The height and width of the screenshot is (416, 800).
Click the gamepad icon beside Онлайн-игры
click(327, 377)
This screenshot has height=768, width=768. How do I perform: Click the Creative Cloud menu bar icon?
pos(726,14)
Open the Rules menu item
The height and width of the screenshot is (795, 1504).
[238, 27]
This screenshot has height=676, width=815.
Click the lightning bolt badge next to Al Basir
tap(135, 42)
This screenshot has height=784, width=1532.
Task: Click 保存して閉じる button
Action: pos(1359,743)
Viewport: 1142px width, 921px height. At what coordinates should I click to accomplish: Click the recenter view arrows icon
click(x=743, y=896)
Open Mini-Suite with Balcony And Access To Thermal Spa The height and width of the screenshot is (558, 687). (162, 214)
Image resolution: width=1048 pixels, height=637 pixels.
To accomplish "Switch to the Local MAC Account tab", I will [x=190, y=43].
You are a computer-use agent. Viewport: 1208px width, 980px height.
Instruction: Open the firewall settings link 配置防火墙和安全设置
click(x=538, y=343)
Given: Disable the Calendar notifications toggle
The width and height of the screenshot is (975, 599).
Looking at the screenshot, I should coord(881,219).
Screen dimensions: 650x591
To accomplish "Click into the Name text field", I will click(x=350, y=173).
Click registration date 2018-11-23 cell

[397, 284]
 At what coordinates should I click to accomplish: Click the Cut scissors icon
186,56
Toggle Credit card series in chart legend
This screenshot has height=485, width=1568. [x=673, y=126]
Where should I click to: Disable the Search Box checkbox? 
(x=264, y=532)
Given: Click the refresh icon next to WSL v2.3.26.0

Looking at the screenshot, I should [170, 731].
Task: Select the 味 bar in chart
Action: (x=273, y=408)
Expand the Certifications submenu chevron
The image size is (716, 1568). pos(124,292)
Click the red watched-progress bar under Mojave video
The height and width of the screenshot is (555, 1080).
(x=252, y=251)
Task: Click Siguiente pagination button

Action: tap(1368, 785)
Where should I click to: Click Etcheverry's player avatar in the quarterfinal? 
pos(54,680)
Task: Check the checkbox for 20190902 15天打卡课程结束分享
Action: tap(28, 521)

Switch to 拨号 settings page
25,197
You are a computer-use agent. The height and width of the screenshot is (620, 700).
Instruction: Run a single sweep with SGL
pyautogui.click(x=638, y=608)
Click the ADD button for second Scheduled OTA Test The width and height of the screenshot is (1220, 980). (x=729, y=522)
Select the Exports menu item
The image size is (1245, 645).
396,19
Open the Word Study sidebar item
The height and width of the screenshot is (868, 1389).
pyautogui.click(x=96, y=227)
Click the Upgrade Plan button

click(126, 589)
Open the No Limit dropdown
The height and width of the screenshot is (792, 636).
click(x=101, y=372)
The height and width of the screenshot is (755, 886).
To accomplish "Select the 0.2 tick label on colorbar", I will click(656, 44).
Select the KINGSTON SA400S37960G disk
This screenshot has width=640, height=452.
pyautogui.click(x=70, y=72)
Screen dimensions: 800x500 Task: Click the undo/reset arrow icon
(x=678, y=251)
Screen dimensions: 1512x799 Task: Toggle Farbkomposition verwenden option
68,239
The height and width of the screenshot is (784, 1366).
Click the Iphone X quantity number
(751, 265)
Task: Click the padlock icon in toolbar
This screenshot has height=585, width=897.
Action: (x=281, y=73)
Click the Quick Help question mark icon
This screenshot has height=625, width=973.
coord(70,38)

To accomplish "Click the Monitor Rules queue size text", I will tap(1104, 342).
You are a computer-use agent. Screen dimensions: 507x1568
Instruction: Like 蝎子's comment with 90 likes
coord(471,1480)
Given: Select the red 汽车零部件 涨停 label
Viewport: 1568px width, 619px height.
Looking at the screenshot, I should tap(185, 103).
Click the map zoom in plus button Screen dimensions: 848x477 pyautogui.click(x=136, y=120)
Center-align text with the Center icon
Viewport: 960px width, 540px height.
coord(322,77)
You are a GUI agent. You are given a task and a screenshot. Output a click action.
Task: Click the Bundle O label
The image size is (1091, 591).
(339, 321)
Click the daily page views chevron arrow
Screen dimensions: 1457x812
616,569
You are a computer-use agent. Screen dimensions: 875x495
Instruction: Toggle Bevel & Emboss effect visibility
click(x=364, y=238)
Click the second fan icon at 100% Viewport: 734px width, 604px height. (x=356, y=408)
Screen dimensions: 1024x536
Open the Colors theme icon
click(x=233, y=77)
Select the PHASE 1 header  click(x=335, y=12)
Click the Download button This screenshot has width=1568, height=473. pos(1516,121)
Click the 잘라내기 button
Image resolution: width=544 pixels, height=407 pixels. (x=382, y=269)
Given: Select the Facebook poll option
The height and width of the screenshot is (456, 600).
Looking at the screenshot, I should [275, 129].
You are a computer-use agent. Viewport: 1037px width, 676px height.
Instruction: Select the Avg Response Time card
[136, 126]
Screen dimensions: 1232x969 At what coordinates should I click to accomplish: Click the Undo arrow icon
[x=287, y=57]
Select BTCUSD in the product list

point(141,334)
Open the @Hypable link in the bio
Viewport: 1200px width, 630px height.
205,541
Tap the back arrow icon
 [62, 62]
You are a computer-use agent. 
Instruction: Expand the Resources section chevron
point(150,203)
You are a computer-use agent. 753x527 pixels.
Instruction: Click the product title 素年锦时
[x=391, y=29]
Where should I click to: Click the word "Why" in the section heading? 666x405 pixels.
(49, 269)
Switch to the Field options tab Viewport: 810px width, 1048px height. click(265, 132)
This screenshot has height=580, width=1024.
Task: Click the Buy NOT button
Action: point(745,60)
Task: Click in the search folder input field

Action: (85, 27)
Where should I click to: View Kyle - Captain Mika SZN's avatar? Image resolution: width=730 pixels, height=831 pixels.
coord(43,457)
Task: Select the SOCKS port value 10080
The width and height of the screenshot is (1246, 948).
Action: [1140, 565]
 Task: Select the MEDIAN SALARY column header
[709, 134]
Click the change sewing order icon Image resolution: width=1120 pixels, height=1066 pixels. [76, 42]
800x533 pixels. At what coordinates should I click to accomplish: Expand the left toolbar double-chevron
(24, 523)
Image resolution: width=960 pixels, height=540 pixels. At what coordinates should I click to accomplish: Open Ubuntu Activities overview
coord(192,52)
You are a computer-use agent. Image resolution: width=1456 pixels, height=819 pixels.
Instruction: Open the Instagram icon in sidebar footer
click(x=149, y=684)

Problem description -> From the entries above, return exactly the line containing "Click the gamepad icon beside Онлайн-игры", the line containing "This screenshot has height=676, width=815.", and all lines between, and nothing else.

Exercise response ->
Click the gamepad icon beside Онлайн-игры
click(327, 377)
This screenshot has height=768, width=768. How do I perform: Click the Creative Cloud menu bar icon?
pos(726,14)
Open the Rules menu item
The height and width of the screenshot is (795, 1504).
[238, 27]
This screenshot has height=676, width=815.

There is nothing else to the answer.